I just cleared my hard drive and I got media players up and running but there's no sound. I have a windows 98 comp, and quicktime is one of the media players with no sound. They do show the video though, just without sound so what can i do?


----------



## 4W4K3 (Sep 19, 2004)

elan_forum said:
			
		

> I just cleared my hard drive and I got media players up and running but there's no sound. I have a windows 98 comp, and quicktime is one of the media players with no sound. They do show the video though, just without sound so what can i do?



make sure your sound card is recognized, your onboard sound (if present) is disabled) and that you are using the latest/correct drivers for your souund card.


----------



## kof2000 (Sep 20, 2004)

and make sure your speakers are plugged into ur computer. make sure you didnt mute ur sounds.


----------



## Praetor (Sep 22, 2004)

> I just cleared my hard drive and I got media players up and running but there's no sound. I have a windows 98 comp, and quicktime is one of the media players with no sound. They do show the video though, just without sound so what can I do?


1. Do you have sound drivers installed?
2. Maximized the hardware accelleration as well as the quality setting (some soundcards dont work on all but max quality for some reason)


----------



## elan_forum (Sep 23, 2004)

my sound does work like all those windows loading noises and whatnot. It just doesn't work with media players or games. Is there something wrong with my media players?


----------



## 4W4K3 (Sep 23, 2004)

elan_forum said:
			
		

> my sound does work like all those windows loading noises and whatnot. It just doesn't work with media players or games. Is there something wrong with my media players?

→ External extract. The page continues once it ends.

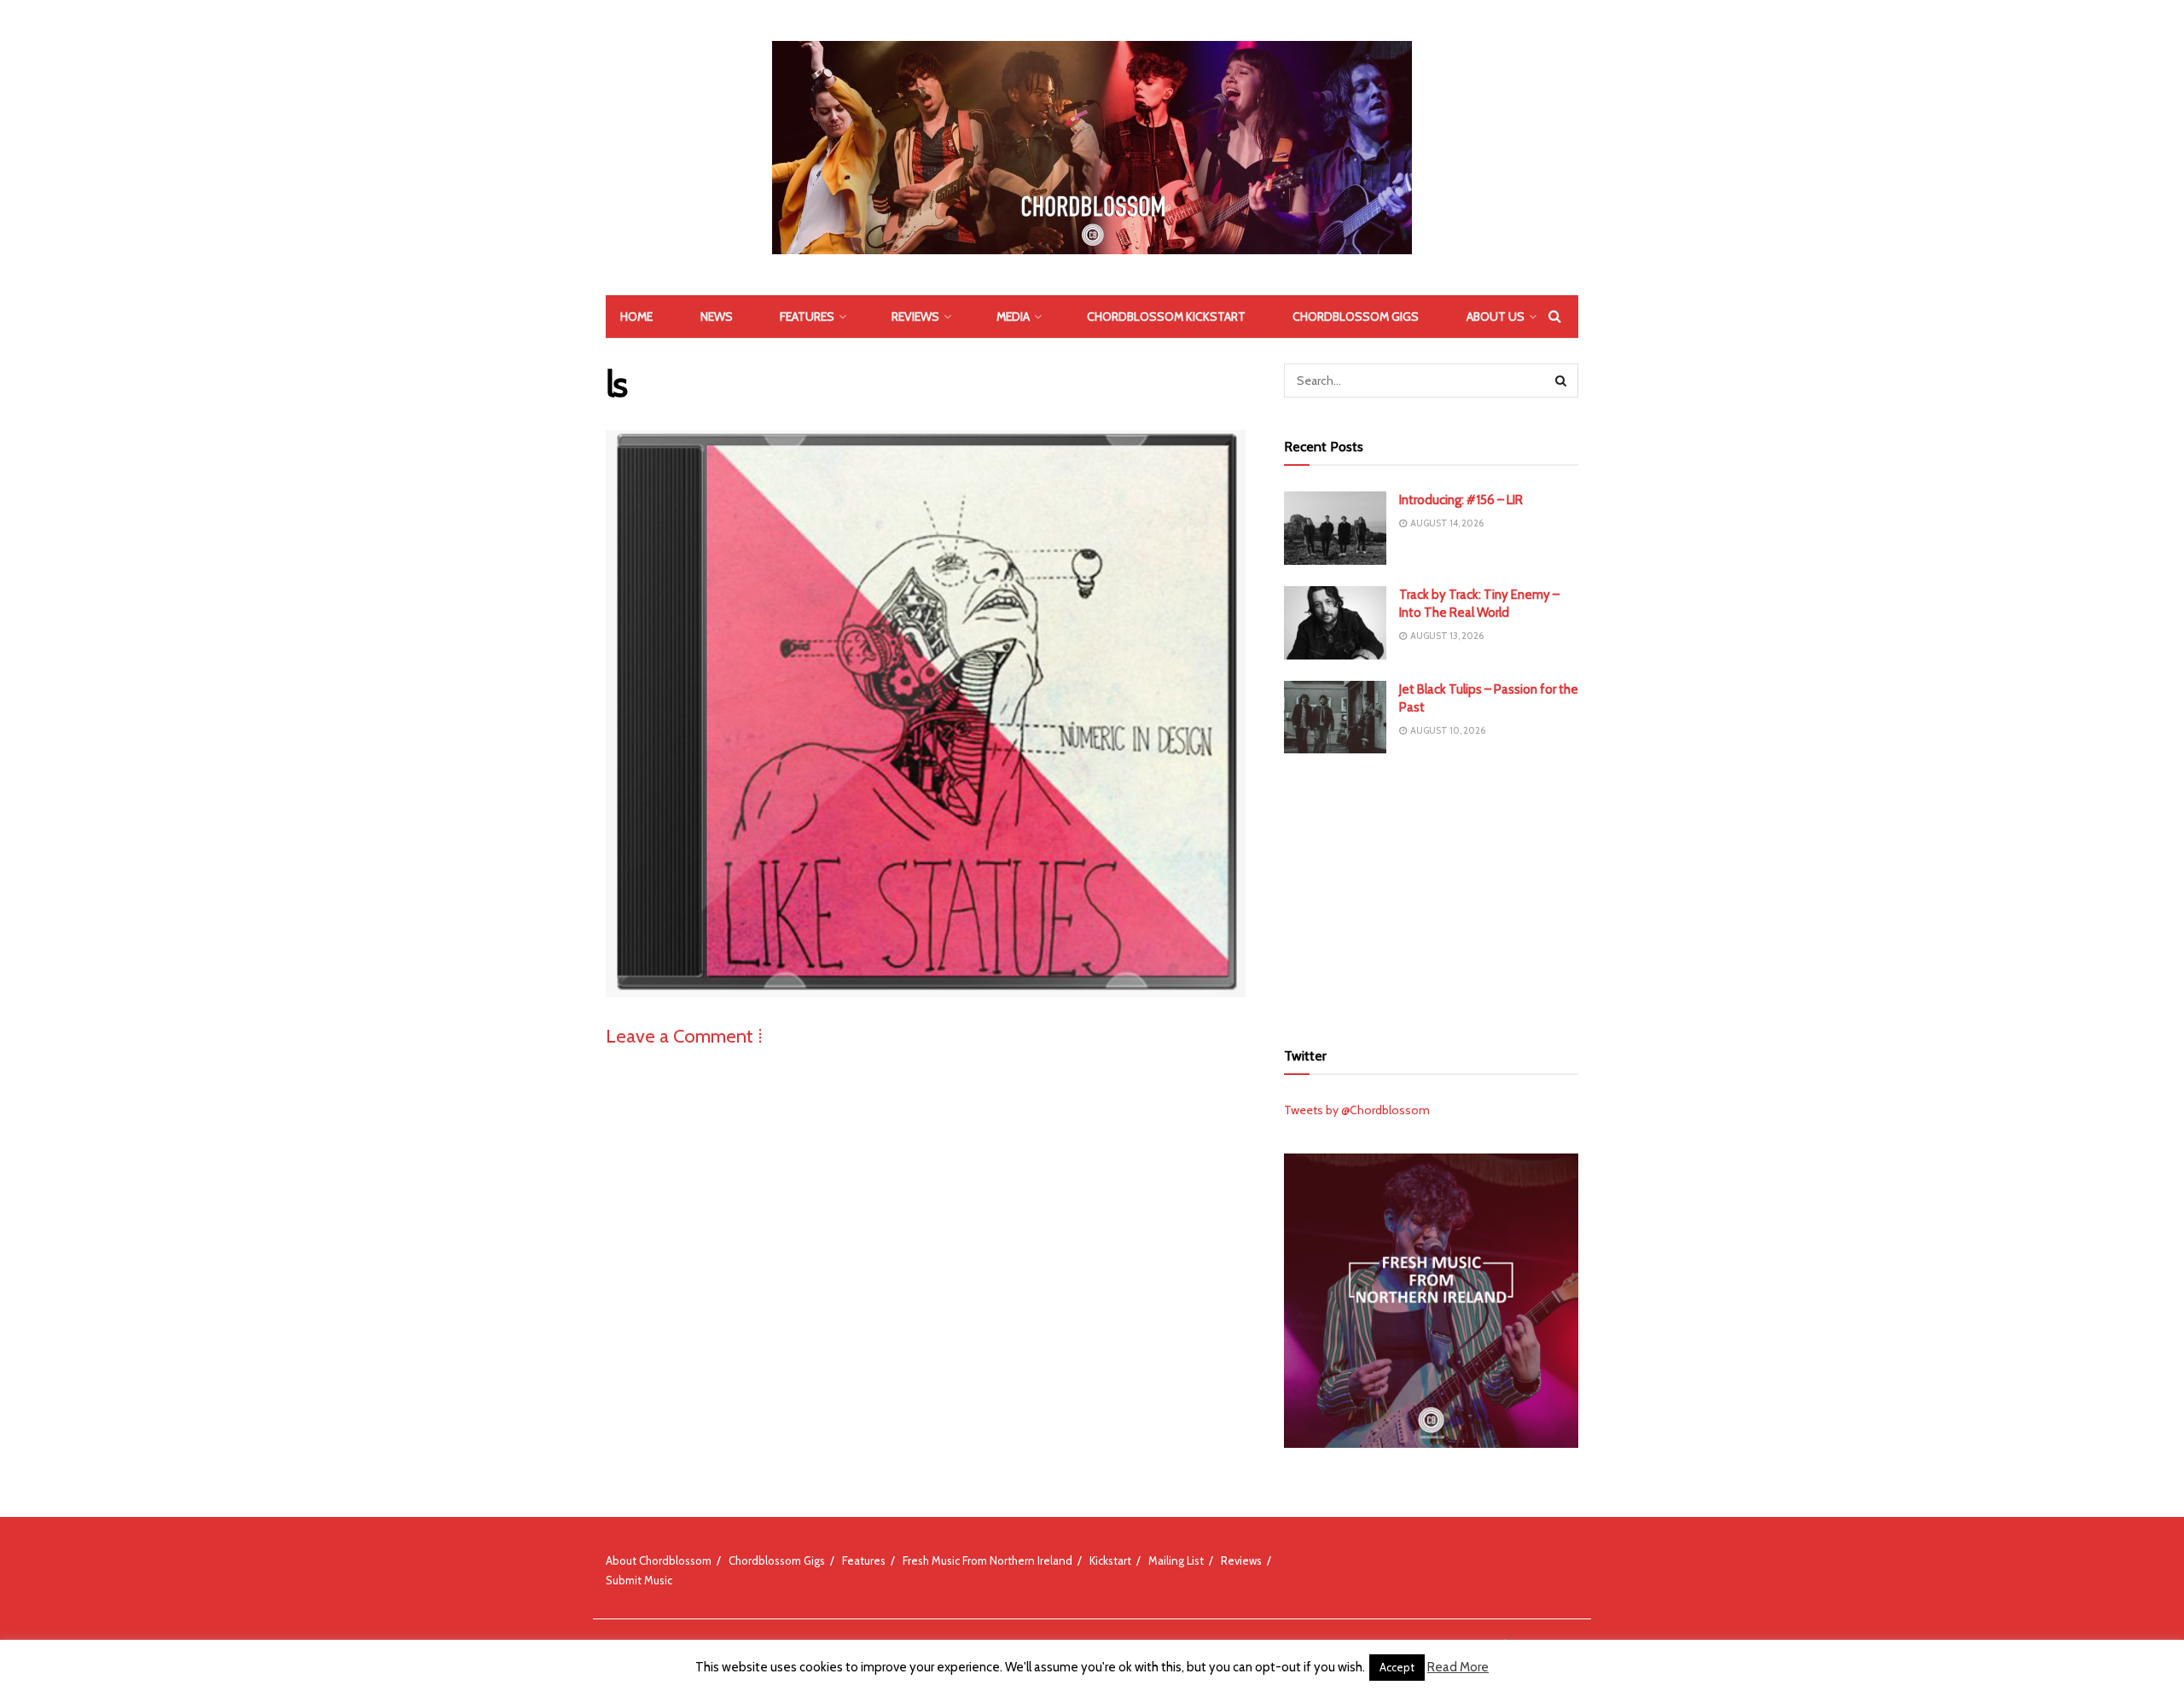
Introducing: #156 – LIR (1461, 500)
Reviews (915, 316)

i had same problem after i closed "svchost.exe" process. it would give me windows message sounds, but no games, music. i would try re-installing your sound drivers/getting new ones. go through your sound options in windows and see if maybe you have something disabled/muted.


----------



## Praetor (Sep 23, 2004)

> i had same problem after i closed "svchost.exe" process


Which one?


----------



## 4W4K3 (Sep 23, 2004)

Praetor said:
			
		

> Which one?



lol thats the problem, i have about 6 of them, and i dont know how to tell the difference. i only know the SOUND one cuz it uses the most pagefile usage or w/e its called. about 20meg. the rest are only about 3meg or smaller.


----------



## elan_forum (Sep 25, 2004)

I just got my quicktime working. I changed the sound out to via audio. But windows media player still won't work. Is there some way to change the sound output of wmplayer to via audio.


----------